I would point out to this House and to Canadians who are watching this across Canada that every candidate and every official agent signs off on their statements of account. There are a lot of rules and we are asked to abide by them.

From time to time Elections Canada will come back and ask individual members to look at receipts, to provide more information, and we do that gladly. As a matter of fact, if we are in contravention of that, we cannot take our seats in the House. This is not something to be taken lightly and the law of elections in Canada should not be considered to be applied loosely.

Elections Canada has cited the Conservative Party in the last election as having a systematic scheme of contravening--

5:40 p.m.


The Acting Speaker Royal Galipeau

The member for Nepean--Carleton.

5:40 p.m.


Pierre Poilievre Nepean—Carleton, ON

Mr. Speaker, she is right. We all file election returns and all of the information on which the Elections Canada accusations are predicated came from voluntary disclosures by the Conservative Party and its candidates. Every shred of information that led them to make these false accusations came from us.

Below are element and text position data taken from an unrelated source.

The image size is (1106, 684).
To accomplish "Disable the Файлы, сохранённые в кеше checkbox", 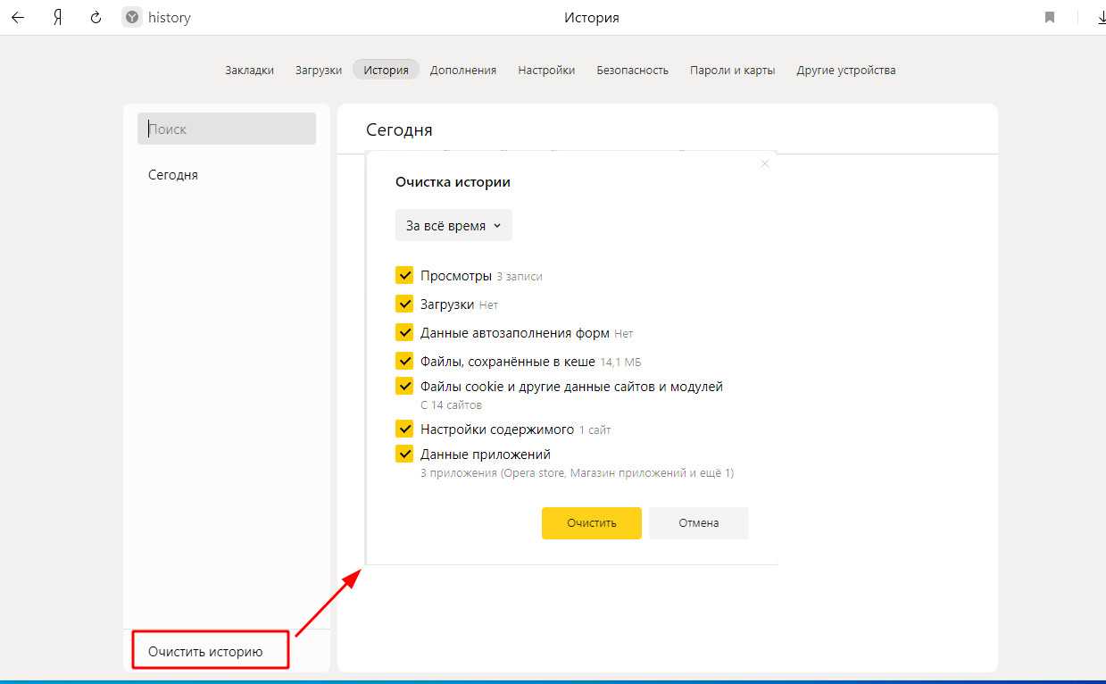I will point(404,361).
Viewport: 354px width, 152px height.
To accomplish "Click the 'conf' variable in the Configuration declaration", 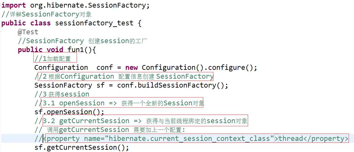I will tap(105, 68).

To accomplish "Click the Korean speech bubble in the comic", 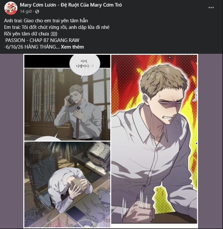I will (x=85, y=64).
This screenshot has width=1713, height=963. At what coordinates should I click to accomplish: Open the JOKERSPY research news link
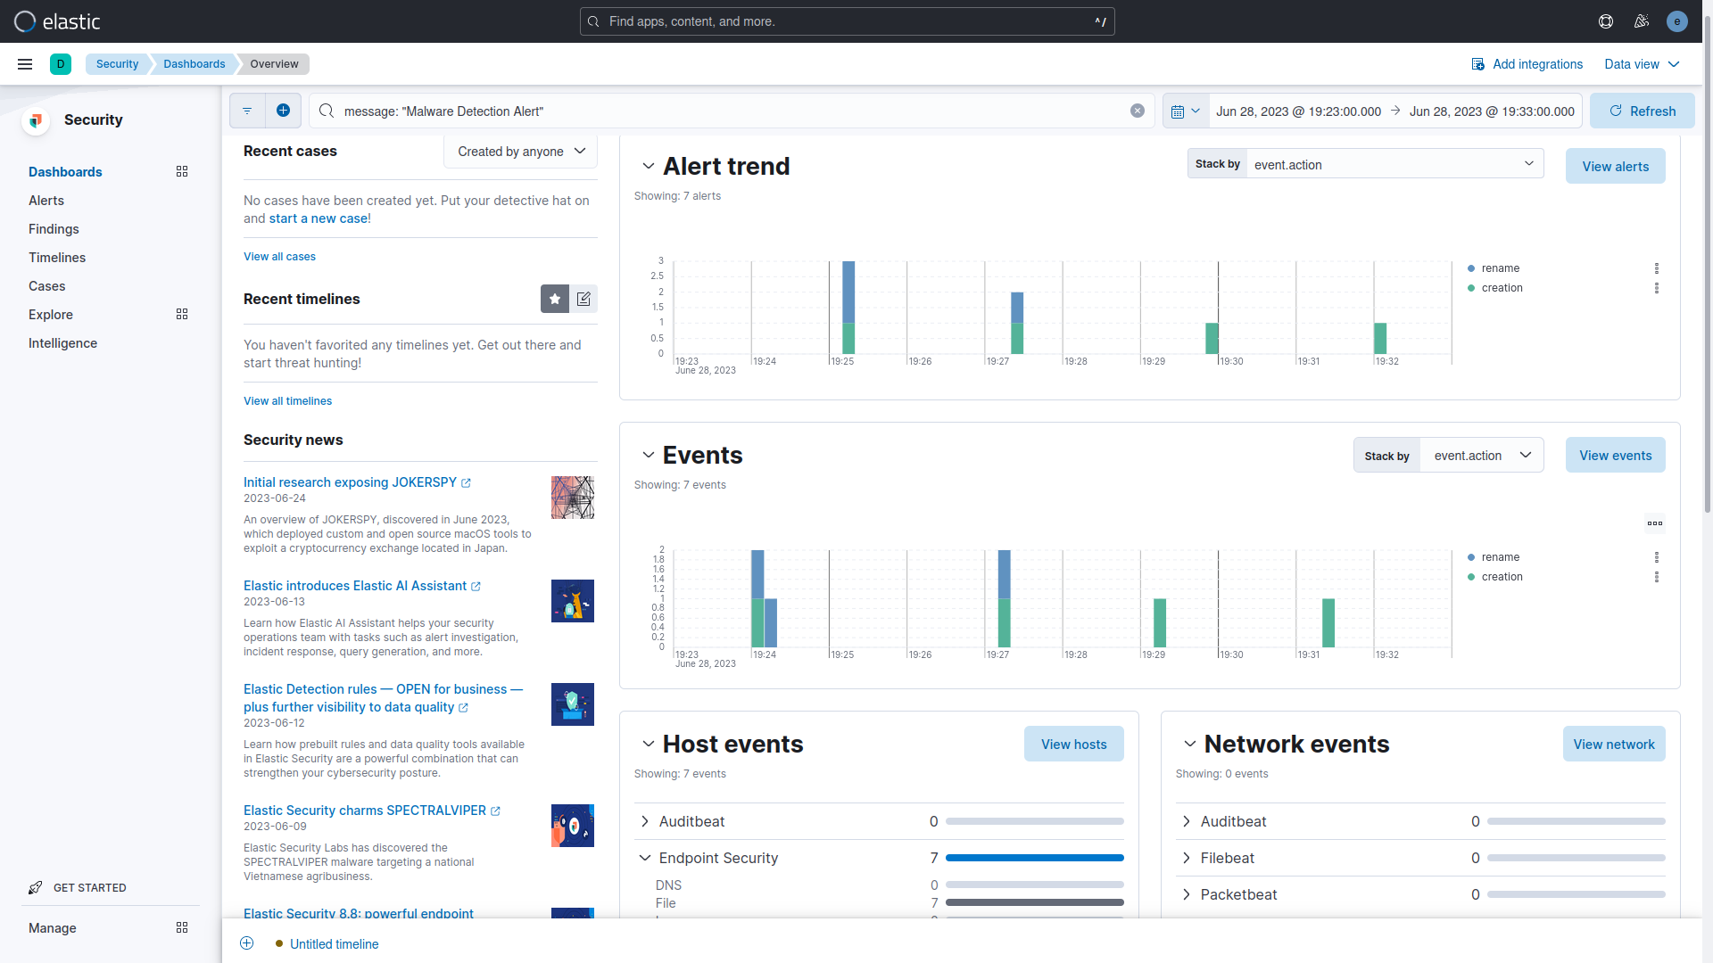pos(350,482)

Let me summarize. Conservative candidates spent Conservative funds on Conservative advertisements. They got financial assistance and transfers from the national party to do so. Elections Canada found out about it because we told them, and why would we not tell Elections Canada? Those practices are legal and all parties do it.

They singled us out. We took them to court, and one day before they were to be questioned, they interrupted the proceedings, breaking their own rules, and barged into our office with Liberal cameras following behind.

5:40 p.m.


Mario Silva Davenport, ON

Mr. Speaker, historically, Canada has always been proud to be a world leader in advancing peace around the world. This fact was clear on March 1, 1999, when the eyes of the world were on Canada as the Liberal foreign affairs minister, Lloyd Axworthy, hosted and championed the signing of the Ottawa convention banning the manufacture and use of landmines.

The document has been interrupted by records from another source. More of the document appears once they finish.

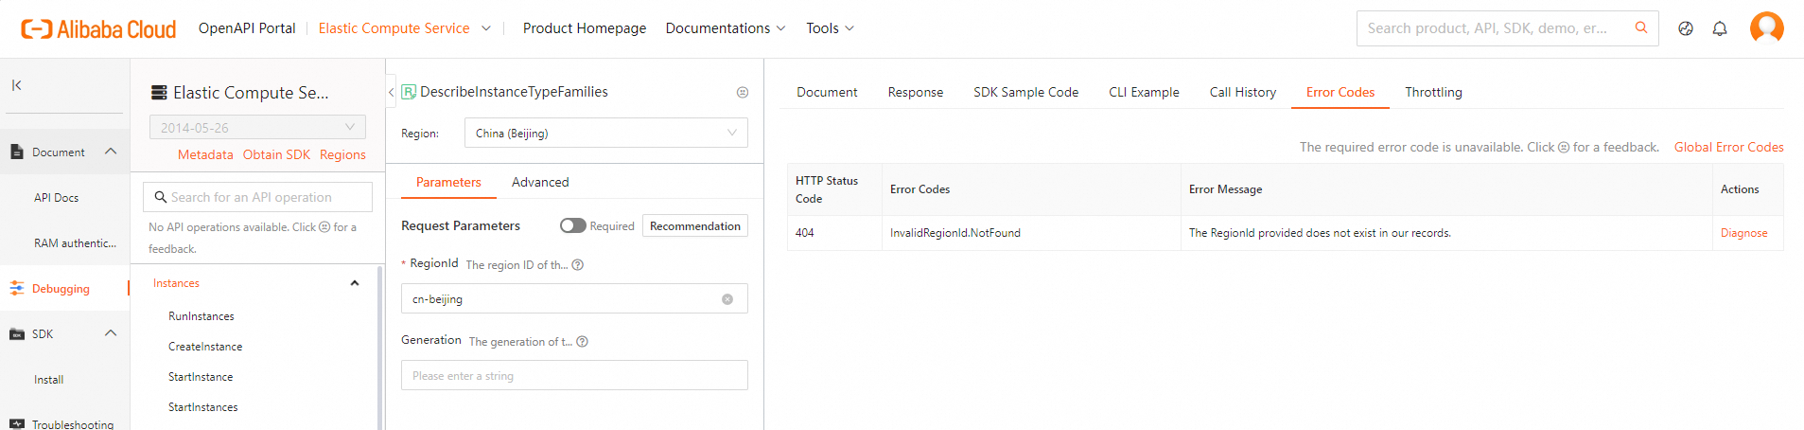Open the 2014-05-26 API version dropdown
The width and height of the screenshot is (1804, 430).
(257, 128)
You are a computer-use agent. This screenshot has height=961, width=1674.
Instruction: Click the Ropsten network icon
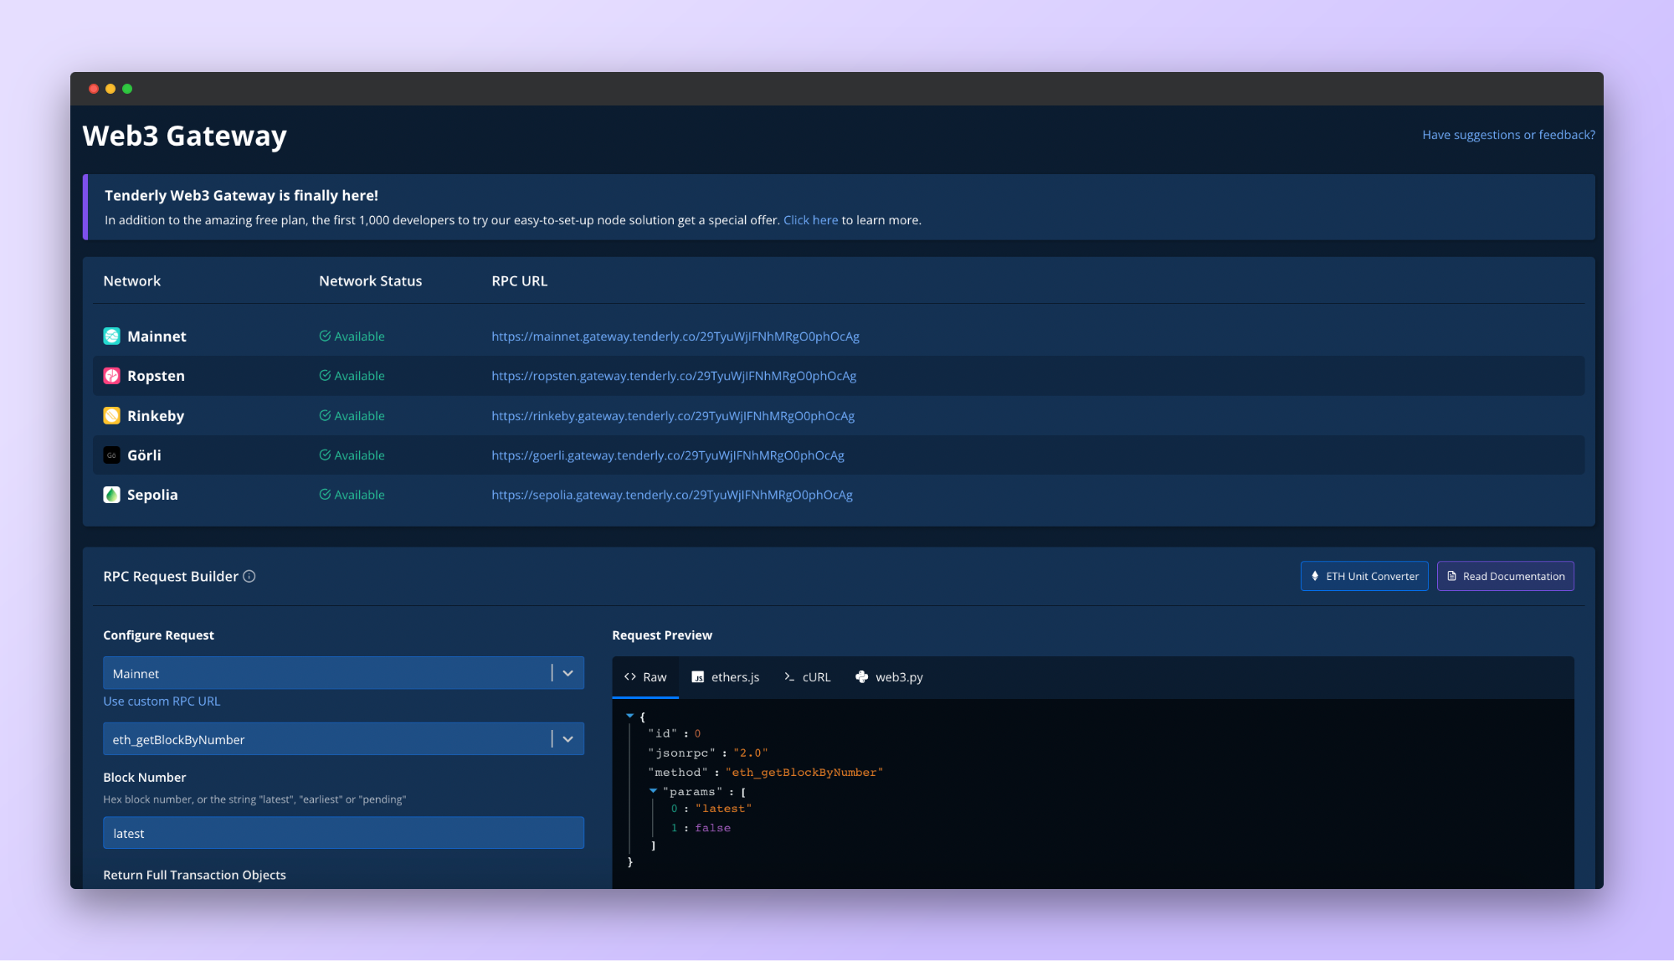tap(111, 376)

However, as we all know, this convention did not include a ban on so-called cluster munitions.

All weapons of war, from the most rudimentary to the most highly sophisticated instruments of destruction, are contrary to any fundamental concept of human dignity. However, the intensely insidious nature of cluster munitions even manages to set them apart from other weapons.

These are horrible weapons that do not differentiate between civilians and military targets. They are used primarily from aircraft and descend in a spiral of destruction that often blanket vast tracks of land indiscriminately. These cluster munitions not only fail to differentiate between civilian and military targets, they often maim and kill civilians long after they have been deployed since many remain unexploded.

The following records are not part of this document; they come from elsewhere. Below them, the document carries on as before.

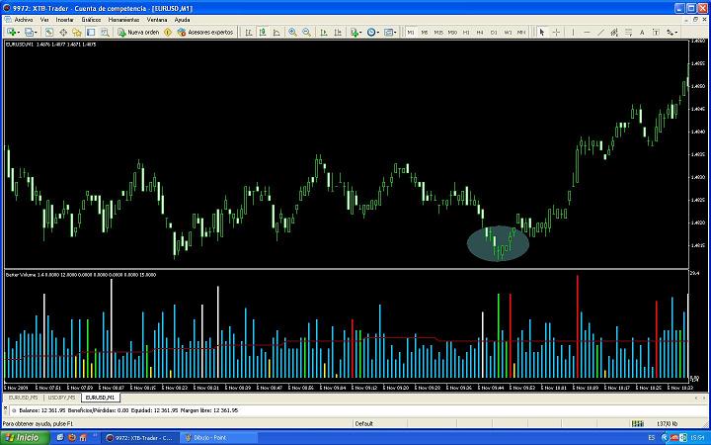Click the Asesores expertos button

tap(203, 33)
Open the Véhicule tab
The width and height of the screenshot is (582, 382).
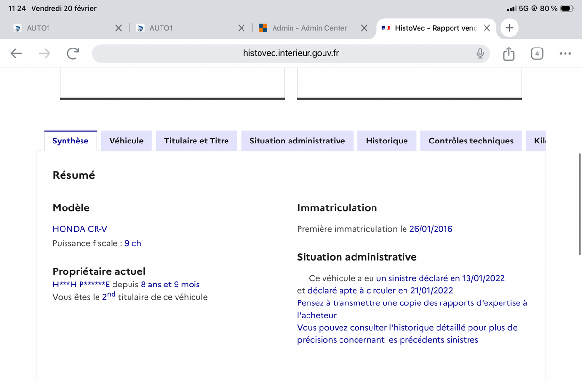tap(126, 141)
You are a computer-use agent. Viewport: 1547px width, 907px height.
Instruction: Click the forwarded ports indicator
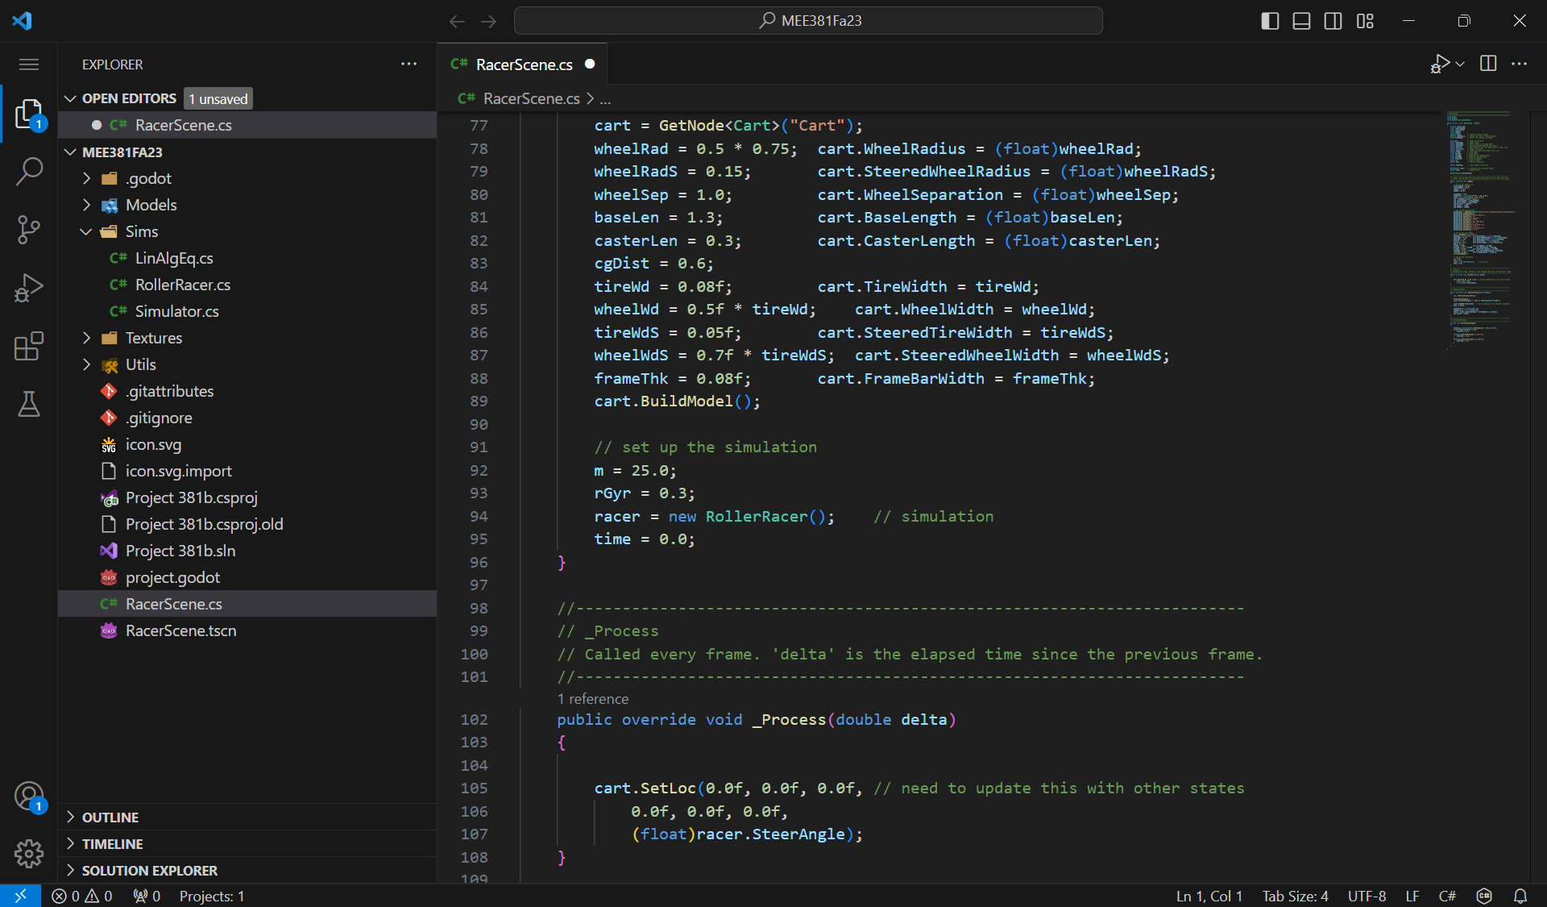(146, 896)
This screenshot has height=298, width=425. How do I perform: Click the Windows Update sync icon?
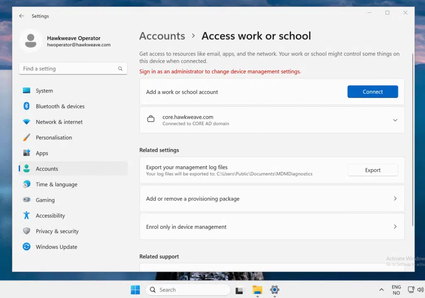click(x=27, y=247)
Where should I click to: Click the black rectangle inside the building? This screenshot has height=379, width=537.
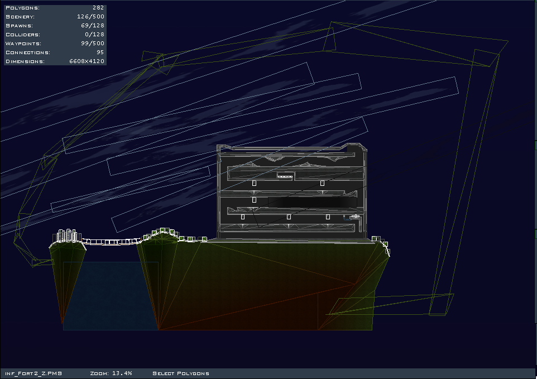pyautogui.click(x=311, y=202)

Beginning in Oslo, Norway in February 2007 and moving through to Wellington, New Zealand one year later in 2008, the process of developing a cluster munitions convention has often been challenging.

While many across the world looked to Canada to take the lead in promoting this convention, it is with dismay that we instead witnessed Canada, along with several other states, pushing for the inclusion of article 21. This article is viewed by many as a loophole that, while still preventing Canada from producing, stockpiling or directly using cluster munitions, does not prevent this country from conducting military operations with a third party state that has not signed the convention and that may indeed elect to use cluster munitions in the course of a joint combat operation.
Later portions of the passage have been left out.